Wenn das Alte das moderne und zeitgenössische Design inspiriert

Im Jahr 2021 lud das Haute-Couture-Haus Dior auf dem Salone del Mobile (Möbelmesse) in Mailand 17
Designer und Künstler ein, "ihre" Version des berühmten Medaillonstuhls im Stil Louis XVI
zu präsentieren, der 1769 von dem Schreiner Louis Delanois entworfen wurde. Als zeitloses Symbol französischer Eleganz begrüßte der
Medaillonstuhl die Besucher des berühmten Haute-Couture-Hauses in seinen Boutiquen.
Diese Anekdote soll Ihnen zeigen, dass moderne und zeitgenössische Designer sich sehr oft
von klassischen Möbeln inspirieren ließen, um ihr kreatives Talent zum Ausdruck zu bringen. Wir werfen einen Blick auf klassische oder
moderne Designs, die mit Mut und Geschmack überarbeitet wurden!

https://www.youtube.com/watch?v=aR_kEJ8sAaU

1972 ehrte der amerikanisch-kanadische Architekt und Designer Frank Gehry (1929) den Niederländer Gerrit Rietveld (1888-1964) und dessen radikale Kreation, den Zig Zag Stuhl.
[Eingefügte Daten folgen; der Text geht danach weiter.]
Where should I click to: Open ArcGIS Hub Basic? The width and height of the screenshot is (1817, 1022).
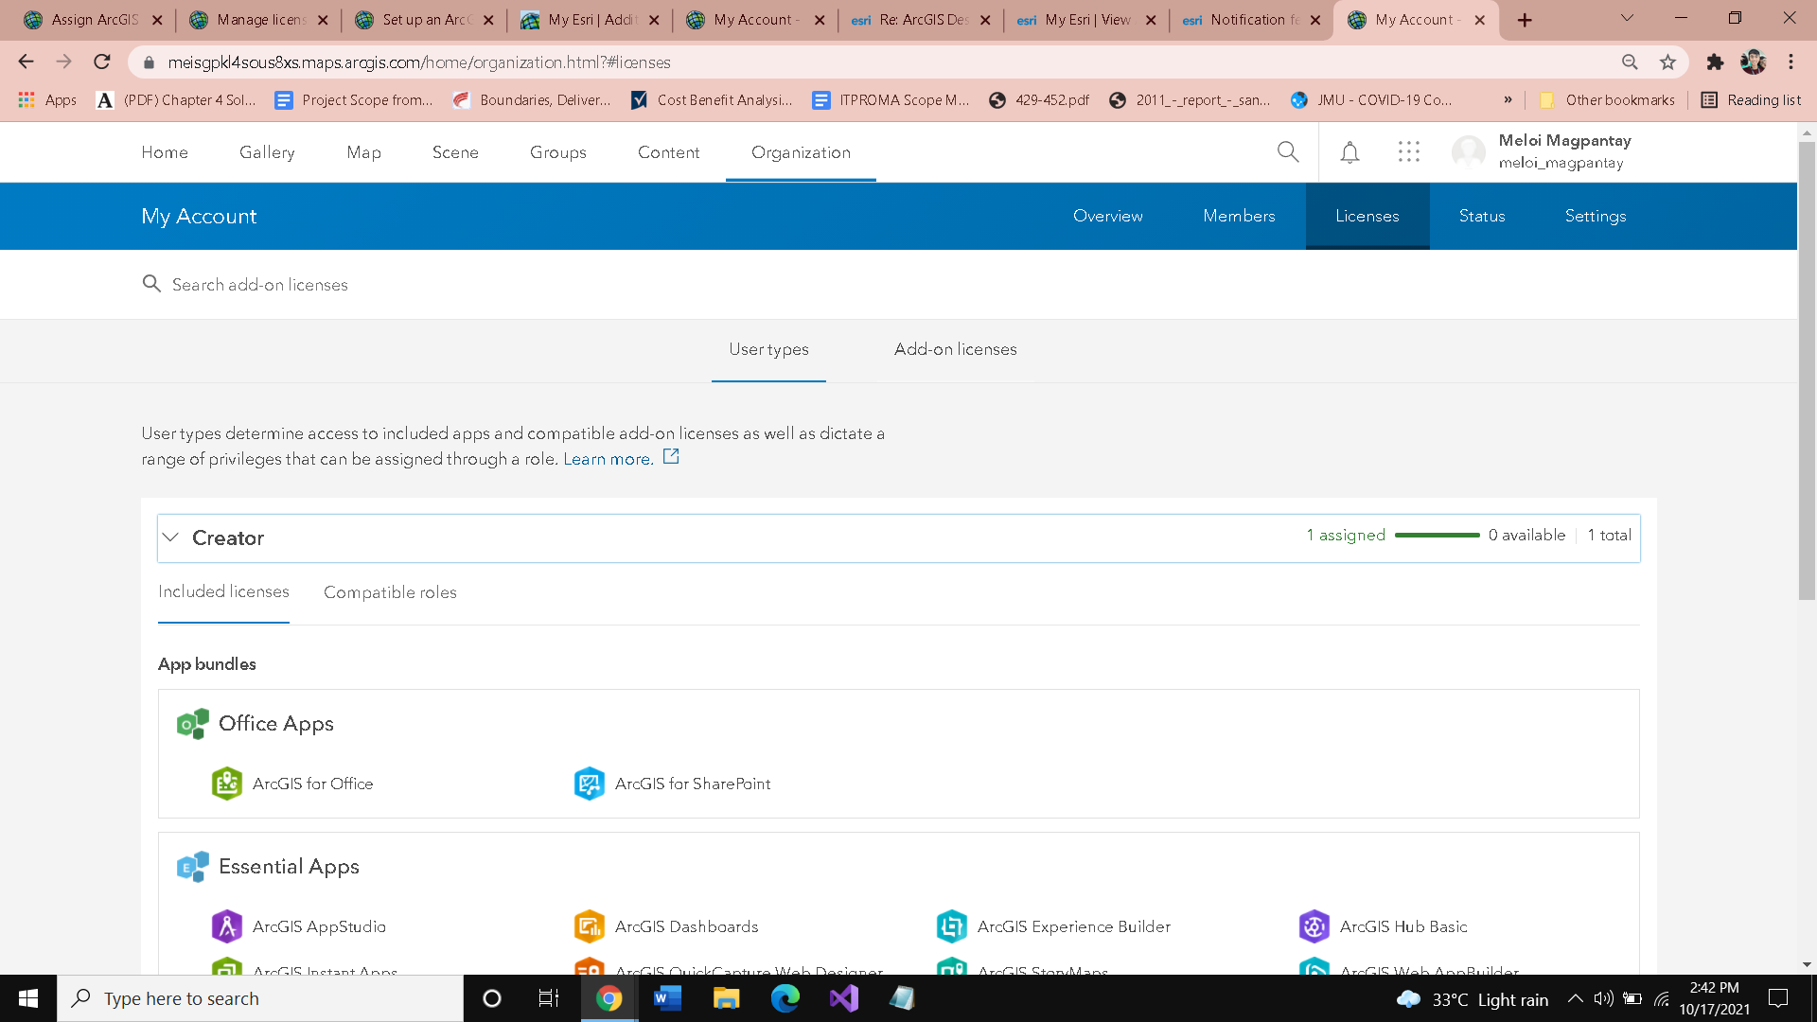point(1314,926)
Der 1934 entworfene Zag Zag schmiegt sich auf unglaubliche Weise an die Formen des Buchstabens Z an. Mit dieser Sitzgelegenheit setzte Rietveld die Ideen der batavischen Bewegung De Stijl um, der er einige Jahre angehörte: "reine", minimale Formen in dynamischem Gleichgewicht.

Zig Zag Chair, Design Gerrit Rietveld, 1934. Es dauerte bis 1973, bis der Verleger Cassina die Sitzfläche in Serie herstellte.

Gehry entwarf so 1972 den Wiggle Side Chair. Wie bei seinem Vorgänger ist das geschaffene Objekt nicht unauffällig und seine Zusammensetzung wirft Fragen auf: Kartonplatten sind im rechten Winkel zueinander angeordnet und miteinander verklebt. Erstaunlich: Die Sitzfläche bleibt fest und die Pappe formbar genug, um S-förmige Kurven zu ermöglichen.

Wiggle Side Chair, design Frank Gehry, 1972.

Wiggle Side Chair, Detailansicht der Kartonherstellung, Design Frank Gehry, 1972.

Der Zig Zag Stuhl könnte auch das Design des Panton Chair von Verner Panton aus dem Jahr 1960 inspiriert haben, mit einer weicheren "S"-Form.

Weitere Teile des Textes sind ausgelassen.